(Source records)
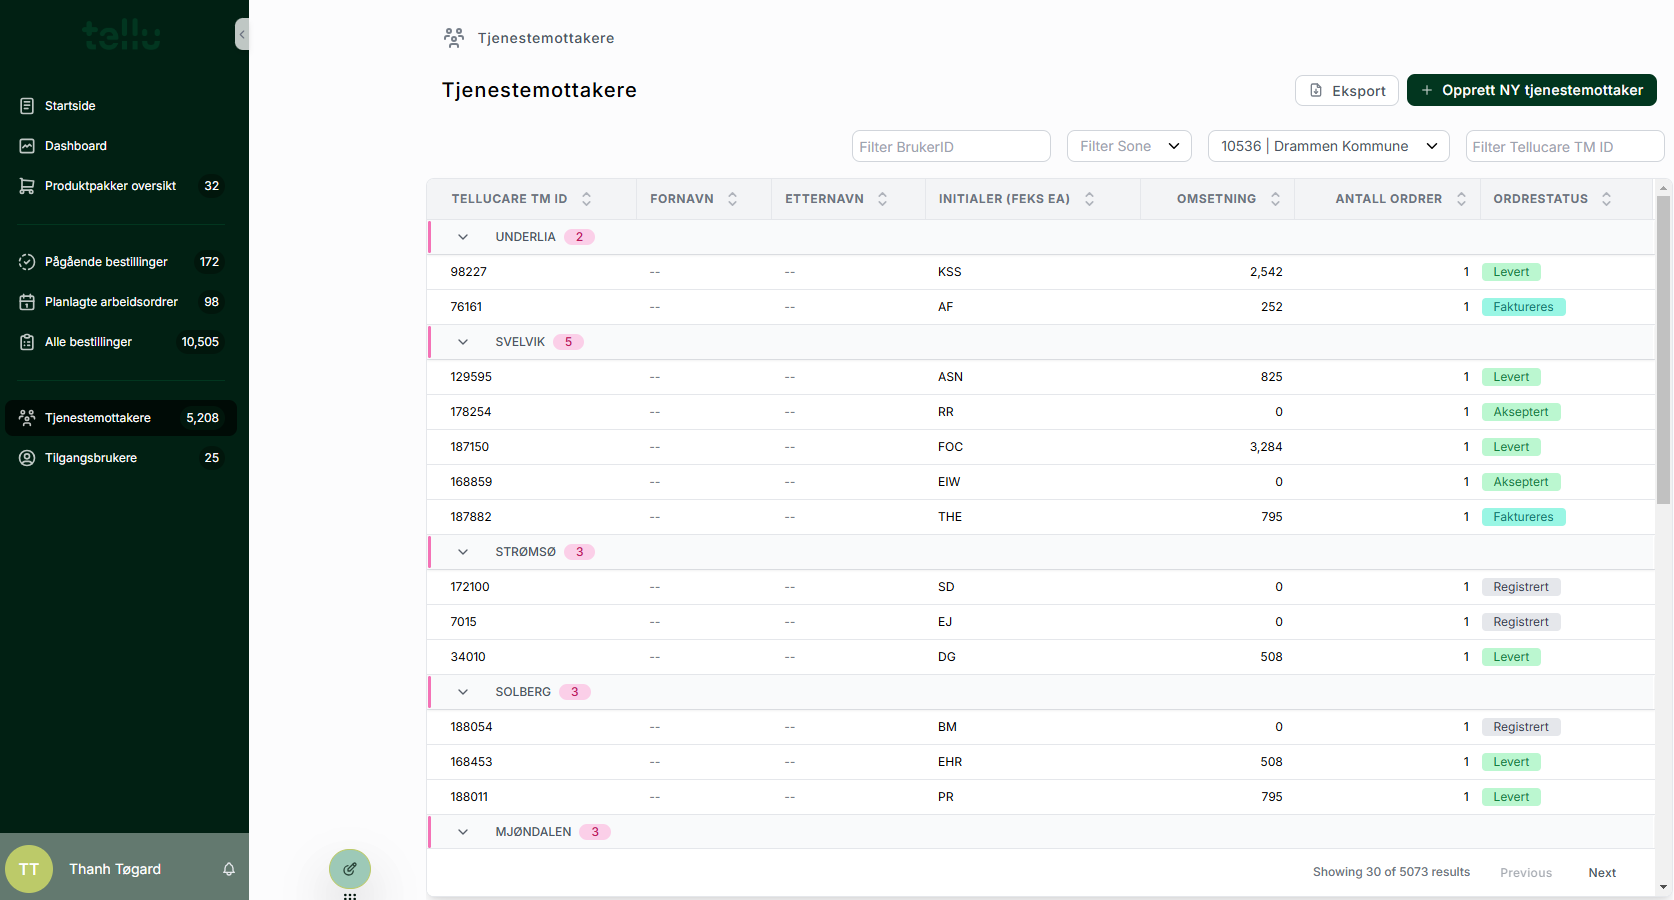Open the Filter Sone dropdown
The height and width of the screenshot is (900, 1674).
coord(1129,146)
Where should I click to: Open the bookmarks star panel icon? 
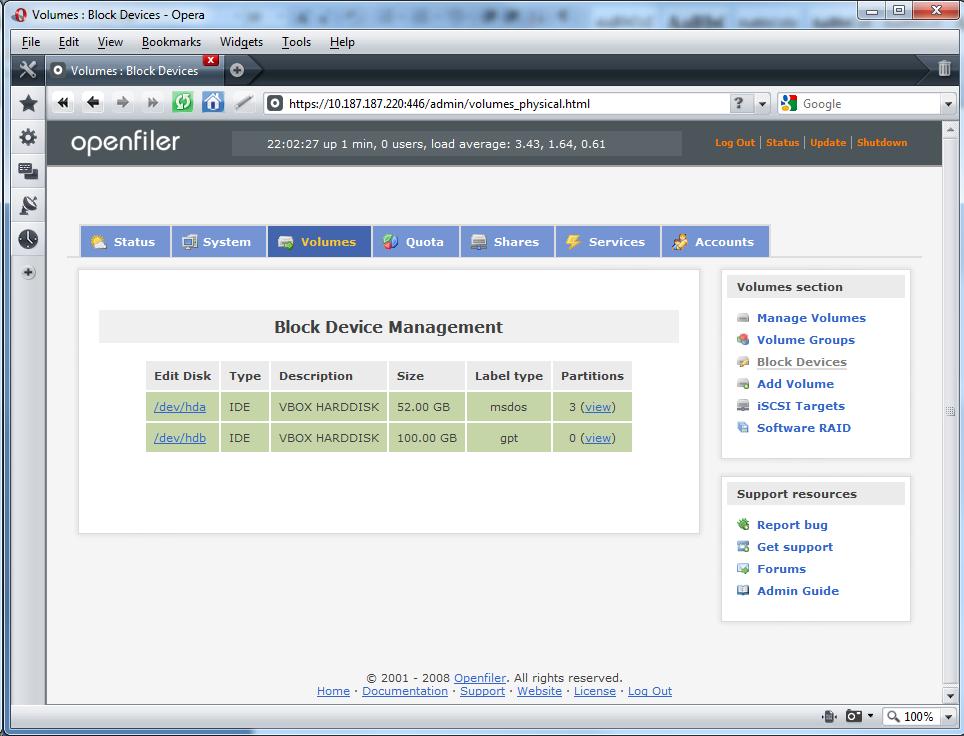28,103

> [Task directions] Give back, exactly and with nothing added, the lines from the line with "Where should I" through the final line of the data, both included; leave pictures out.

> [Solution]
Where should I click to: Open the bookmarks star panel icon? 
28,103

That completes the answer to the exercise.